▶ _Exercise aim_
Every line below that mentions the word "will" should be copied out.

▶ _Material to process_
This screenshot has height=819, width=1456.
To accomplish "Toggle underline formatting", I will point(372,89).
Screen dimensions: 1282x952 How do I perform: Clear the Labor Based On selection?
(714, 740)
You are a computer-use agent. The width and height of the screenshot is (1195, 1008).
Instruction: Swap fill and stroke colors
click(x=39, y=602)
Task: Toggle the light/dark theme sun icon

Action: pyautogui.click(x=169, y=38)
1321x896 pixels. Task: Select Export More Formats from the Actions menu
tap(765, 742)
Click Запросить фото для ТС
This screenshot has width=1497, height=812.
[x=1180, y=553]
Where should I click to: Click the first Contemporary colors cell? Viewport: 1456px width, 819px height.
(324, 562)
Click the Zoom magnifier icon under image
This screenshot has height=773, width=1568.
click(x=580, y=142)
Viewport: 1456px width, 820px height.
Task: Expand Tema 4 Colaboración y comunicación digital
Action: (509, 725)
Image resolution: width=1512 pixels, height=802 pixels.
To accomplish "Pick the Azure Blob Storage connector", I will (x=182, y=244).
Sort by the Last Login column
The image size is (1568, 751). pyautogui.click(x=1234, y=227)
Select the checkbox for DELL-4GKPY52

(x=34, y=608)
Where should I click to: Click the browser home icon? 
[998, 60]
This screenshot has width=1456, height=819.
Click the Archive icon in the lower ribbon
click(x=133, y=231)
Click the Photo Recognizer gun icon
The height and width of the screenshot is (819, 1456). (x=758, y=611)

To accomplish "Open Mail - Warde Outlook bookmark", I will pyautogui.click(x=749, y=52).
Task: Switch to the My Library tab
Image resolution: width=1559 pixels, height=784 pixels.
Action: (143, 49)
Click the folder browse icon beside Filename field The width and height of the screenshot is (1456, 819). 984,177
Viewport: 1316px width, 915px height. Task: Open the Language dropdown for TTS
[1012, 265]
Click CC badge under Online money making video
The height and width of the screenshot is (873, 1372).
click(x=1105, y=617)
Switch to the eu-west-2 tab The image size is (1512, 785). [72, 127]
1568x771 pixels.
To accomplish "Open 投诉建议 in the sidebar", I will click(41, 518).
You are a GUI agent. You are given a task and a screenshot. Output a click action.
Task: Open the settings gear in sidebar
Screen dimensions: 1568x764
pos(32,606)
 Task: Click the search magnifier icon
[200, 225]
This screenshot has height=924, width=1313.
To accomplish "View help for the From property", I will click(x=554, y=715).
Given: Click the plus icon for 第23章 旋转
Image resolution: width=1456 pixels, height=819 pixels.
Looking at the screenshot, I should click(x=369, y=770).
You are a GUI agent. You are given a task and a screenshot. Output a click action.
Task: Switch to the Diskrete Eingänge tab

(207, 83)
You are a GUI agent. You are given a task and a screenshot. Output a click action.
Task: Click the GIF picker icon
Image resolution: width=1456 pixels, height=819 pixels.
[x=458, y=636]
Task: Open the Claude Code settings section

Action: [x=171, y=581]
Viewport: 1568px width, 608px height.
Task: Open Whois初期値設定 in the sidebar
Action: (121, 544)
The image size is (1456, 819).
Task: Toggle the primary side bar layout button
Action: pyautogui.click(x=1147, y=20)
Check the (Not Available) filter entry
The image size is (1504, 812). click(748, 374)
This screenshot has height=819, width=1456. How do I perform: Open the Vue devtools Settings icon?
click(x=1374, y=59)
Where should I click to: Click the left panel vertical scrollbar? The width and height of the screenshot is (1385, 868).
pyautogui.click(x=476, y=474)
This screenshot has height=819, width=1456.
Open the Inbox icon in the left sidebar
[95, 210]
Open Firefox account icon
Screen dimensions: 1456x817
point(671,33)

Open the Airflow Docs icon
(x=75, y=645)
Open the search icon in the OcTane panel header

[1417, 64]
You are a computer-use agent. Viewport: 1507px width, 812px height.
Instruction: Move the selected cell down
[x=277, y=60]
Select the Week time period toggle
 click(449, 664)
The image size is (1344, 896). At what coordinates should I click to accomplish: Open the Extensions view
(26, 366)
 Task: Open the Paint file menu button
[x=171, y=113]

▶ _Response to this exercise_
To accomplish "Toggle underline formatting", I will point(372,89).
To accomplish "Pick the Azure Blob Storage connector", I will (x=182, y=244).
To accomplish "Open Mail - Warde Outlook bookmark", I will pyautogui.click(x=749, y=52).
To accomplish "Open 投诉建议 in the sidebar", I will click(41, 518).
To accomplish "View help for the From property", I will click(x=554, y=715).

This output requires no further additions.